## Text section

Opinion
2019–06280 Index No. 618419/16
08-05-2020
Cannon & Acosta, LLP, Huntington Station N.Y. (June Redeker of counsel), for appellant. John J. Bello, Jr., Hauppauge, N.Y. (John C. Meszaros of counsel), for respondents.
Cannon & Acosta, LLP, Huntington Station N.Y. (June Redeker of counsel), for appellant.
John J. Bello, Jr., Hauppauge, N.Y. (John C. Meszaros of counsel), for respondents.
MARK C. DILLON, J.P., SYLVIA O. HINDS–RADIX, BETSY BARROS, VALERIE BRATHWAITE NELSON, JJ.
DECISION & ORDER
In an action to recover damages for personal injuries, the plaintiff appeals from an order of the Supreme Court, Suffolk County (William G. Ford, J.), dated April 11, 2019. The order granted the defendants' motion for summary judgment dismissing the complaint on the ground that the plaintiff did not sustain a serious injury within the meaning of Insurance Law § 5102(d) as a result of the subject accident.

## Provided records
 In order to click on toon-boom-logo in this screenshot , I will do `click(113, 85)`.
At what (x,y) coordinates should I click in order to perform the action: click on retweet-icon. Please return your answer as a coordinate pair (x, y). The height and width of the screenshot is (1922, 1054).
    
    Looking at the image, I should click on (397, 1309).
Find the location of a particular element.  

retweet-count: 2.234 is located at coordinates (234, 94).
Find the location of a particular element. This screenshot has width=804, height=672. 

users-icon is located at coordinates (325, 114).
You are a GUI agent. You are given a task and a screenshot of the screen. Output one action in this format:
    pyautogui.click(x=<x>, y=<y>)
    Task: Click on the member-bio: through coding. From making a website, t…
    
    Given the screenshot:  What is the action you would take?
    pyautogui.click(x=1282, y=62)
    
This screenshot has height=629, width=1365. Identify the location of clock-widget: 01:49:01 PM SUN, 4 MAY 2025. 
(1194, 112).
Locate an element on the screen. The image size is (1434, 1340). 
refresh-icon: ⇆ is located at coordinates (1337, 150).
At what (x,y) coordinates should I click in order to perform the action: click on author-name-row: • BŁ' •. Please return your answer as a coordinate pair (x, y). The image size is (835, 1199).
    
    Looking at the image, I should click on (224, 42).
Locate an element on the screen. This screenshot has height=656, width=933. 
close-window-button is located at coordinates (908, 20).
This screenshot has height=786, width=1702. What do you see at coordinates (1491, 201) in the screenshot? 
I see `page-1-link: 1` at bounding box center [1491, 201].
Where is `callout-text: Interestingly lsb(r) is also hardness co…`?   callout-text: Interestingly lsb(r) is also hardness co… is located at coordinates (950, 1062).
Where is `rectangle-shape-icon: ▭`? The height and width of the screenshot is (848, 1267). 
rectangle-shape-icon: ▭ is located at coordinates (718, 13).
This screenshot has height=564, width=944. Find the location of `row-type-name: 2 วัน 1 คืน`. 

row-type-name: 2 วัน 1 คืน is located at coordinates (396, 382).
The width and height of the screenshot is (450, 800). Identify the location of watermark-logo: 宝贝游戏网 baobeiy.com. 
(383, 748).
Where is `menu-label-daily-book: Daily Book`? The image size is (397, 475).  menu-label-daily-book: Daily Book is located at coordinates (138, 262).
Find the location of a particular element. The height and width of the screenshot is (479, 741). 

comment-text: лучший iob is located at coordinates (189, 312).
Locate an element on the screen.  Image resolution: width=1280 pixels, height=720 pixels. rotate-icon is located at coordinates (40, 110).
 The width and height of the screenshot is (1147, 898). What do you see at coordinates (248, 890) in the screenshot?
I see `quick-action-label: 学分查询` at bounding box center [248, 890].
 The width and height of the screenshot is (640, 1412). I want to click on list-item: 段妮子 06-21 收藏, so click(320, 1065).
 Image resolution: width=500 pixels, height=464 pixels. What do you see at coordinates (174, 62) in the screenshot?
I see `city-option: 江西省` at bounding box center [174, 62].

## Job A
Answer these about the court decision:
(i) Which county's Supreme Court issued the order being appealed?
(ii) On what date was that order dated?
(iii) Who was of counsel for the appellant?
## Job B
Copy out the stretch of the listing from the line that contains "coordinates (950, 1062)." through the end of the listing, both ends included.
The court decision and the listing have nothing to do with each other.

## Task answer A
(i) Suffolk County
(ii) April 11, 2019
(iii) June Redeker

## Task answer B
Where is `callout-text: Interestingly lsb(r) is also hardness co…`?   callout-text: Interestingly lsb(r) is also hardness co… is located at coordinates (950, 1062).
Where is `rectangle-shape-icon: ▭`? The height and width of the screenshot is (848, 1267). 
rectangle-shape-icon: ▭ is located at coordinates (718, 13).
This screenshot has height=564, width=944. Find the location of `row-type-name: 2 วัน 1 คืน`. 

row-type-name: 2 วัน 1 คืน is located at coordinates (396, 382).
The width and height of the screenshot is (450, 800). Identify the location of watermark-logo: 宝贝游戏网 baobeiy.com. 
(383, 748).
Where is `menu-label-daily-book: Daily Book`? The image size is (397, 475).  menu-label-daily-book: Daily Book is located at coordinates (138, 262).
Find the location of a particular element. The height and width of the screenshot is (479, 741). 

comment-text: лучший iob is located at coordinates (189, 312).
Locate an element on the screen.  Image resolution: width=1280 pixels, height=720 pixels. rotate-icon is located at coordinates (40, 110).
 The width and height of the screenshot is (1147, 898). What do you see at coordinates (248, 890) in the screenshot?
I see `quick-action-label: 学分查询` at bounding box center [248, 890].
 The width and height of the screenshot is (640, 1412). I want to click on list-item: 段妮子 06-21 收藏, so click(320, 1065).
 Image resolution: width=500 pixels, height=464 pixels. What do you see at coordinates (174, 62) in the screenshot?
I see `city-option: 江西省` at bounding box center [174, 62].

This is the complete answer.